─── Records supplied ───
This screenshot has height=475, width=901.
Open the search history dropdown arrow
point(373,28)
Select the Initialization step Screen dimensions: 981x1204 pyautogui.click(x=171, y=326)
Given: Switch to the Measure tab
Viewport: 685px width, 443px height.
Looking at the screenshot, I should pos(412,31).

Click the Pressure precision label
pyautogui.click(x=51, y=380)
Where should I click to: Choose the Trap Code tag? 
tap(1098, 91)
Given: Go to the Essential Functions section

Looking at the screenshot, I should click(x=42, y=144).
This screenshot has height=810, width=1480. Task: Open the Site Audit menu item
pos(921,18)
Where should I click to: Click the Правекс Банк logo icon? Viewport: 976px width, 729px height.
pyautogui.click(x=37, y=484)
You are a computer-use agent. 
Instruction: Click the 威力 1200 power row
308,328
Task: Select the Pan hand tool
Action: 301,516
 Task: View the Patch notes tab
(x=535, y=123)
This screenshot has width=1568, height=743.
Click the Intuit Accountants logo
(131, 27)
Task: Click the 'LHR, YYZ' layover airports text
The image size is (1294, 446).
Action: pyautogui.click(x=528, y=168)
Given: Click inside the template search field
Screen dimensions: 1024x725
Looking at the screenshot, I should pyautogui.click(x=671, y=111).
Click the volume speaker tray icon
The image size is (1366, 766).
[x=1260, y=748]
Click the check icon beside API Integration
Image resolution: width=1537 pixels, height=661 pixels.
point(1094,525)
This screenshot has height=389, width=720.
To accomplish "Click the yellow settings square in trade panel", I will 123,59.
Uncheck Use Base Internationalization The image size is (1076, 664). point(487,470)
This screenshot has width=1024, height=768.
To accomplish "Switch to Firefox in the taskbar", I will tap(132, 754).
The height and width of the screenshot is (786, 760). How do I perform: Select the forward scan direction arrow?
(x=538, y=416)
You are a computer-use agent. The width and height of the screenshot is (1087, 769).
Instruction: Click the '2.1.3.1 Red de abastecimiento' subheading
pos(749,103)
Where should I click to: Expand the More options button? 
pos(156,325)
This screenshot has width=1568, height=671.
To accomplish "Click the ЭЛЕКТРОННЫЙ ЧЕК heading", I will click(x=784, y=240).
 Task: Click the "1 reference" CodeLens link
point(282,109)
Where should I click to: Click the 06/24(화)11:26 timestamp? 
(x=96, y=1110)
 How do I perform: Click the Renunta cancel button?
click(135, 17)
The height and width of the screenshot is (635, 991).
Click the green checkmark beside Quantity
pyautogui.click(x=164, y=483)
───
Problem to solve » Your answer must be the lines from the one containing "Where should I click to: Click the 06/24(화)11:26" through the last line of the entries, copied exactly, with no other lines.

Answer »
Where should I click to: Click the 06/24(화)11:26 timestamp? 
(x=96, y=1110)
 How do I perform: Click the Renunta cancel button?
click(135, 17)
The height and width of the screenshot is (635, 991).
Click the green checkmark beside Quantity
pyautogui.click(x=164, y=483)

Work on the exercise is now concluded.